It is amazing that self-labeled conservatives would fall for this, but John Mark, the voice of the “grass roots right,” believes that CNR will save western civilization from the hoards of ignorant inferiors and prevent government redistributionism. Conservatives who buy into this are very short-sighted, swallowing the naïve assumption that the Supreme Court will always be conservative, and (contrary to history) can never be bought off. They assume that demo-property will be interpreted by the rulers in ways they like, rather than in ways that e.g. democratic socialists like.

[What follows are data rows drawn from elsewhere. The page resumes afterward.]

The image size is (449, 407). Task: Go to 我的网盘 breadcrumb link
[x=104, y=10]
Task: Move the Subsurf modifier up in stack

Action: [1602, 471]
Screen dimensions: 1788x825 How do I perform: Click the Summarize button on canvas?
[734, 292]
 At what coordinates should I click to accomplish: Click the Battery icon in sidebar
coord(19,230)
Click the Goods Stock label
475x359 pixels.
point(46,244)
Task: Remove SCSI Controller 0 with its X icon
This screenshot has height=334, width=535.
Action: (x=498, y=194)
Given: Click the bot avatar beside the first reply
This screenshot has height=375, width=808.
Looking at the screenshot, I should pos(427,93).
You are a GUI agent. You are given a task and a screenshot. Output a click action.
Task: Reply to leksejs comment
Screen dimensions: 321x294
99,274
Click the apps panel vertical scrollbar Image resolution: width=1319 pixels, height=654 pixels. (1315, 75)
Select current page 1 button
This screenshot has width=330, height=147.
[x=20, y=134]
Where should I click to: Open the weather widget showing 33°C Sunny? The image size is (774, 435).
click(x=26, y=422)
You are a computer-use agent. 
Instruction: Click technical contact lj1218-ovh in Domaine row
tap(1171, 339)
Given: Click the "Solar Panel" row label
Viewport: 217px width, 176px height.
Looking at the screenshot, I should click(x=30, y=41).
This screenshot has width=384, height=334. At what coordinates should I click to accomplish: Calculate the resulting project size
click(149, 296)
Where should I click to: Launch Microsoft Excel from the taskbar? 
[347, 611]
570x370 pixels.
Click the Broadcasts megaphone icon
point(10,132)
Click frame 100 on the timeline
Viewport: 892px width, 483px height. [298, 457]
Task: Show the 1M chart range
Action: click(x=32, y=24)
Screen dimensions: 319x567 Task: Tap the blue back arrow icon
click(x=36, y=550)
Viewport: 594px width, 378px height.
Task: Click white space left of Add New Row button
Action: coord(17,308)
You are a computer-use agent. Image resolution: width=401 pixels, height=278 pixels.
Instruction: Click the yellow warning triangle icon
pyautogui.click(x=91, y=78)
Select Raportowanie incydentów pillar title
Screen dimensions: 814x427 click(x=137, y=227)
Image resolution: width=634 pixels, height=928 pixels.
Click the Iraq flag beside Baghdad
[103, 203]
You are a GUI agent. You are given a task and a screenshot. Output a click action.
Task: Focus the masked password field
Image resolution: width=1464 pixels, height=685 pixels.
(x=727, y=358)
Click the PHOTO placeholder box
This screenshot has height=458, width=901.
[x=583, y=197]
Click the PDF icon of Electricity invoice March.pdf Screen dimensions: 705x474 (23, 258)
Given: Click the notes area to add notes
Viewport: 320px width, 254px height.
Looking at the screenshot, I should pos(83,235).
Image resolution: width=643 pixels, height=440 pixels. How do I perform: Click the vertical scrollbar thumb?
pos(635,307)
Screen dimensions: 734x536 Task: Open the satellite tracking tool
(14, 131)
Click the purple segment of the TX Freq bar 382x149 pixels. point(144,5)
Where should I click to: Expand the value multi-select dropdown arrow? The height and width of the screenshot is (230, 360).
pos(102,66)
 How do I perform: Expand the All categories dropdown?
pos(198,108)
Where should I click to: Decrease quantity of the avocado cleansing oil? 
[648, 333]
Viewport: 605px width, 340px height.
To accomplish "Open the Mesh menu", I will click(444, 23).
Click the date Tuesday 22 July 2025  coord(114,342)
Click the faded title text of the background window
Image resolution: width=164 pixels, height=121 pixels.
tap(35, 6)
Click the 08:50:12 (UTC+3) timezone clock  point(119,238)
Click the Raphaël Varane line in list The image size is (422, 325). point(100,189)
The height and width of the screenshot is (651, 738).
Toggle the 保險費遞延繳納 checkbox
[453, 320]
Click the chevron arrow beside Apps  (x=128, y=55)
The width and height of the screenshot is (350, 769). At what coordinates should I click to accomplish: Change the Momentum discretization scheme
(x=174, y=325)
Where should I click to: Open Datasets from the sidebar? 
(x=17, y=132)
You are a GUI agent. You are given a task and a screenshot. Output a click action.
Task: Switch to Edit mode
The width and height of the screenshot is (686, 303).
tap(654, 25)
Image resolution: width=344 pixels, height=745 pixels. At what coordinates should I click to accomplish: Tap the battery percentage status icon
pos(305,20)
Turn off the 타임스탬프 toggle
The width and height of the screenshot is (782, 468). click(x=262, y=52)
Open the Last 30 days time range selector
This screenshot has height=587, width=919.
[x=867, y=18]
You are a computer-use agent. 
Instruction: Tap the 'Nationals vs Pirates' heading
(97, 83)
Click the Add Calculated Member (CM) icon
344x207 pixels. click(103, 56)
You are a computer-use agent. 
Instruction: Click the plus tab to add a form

The fundamental flaw in the reciprocism is that it enables and promotes a very dangerous notion of property: that property is totally subjective and anything - any wish or whim or desire or interest - can be property. People can feel an interest in and fight for virtually anything - and they have. Demonstrated property is an anti-concept - a concept that tries to destroy its own premise. Demo-property seems to be an Orwellian attempt to obliterate the concept of property in its strict scarcity sense.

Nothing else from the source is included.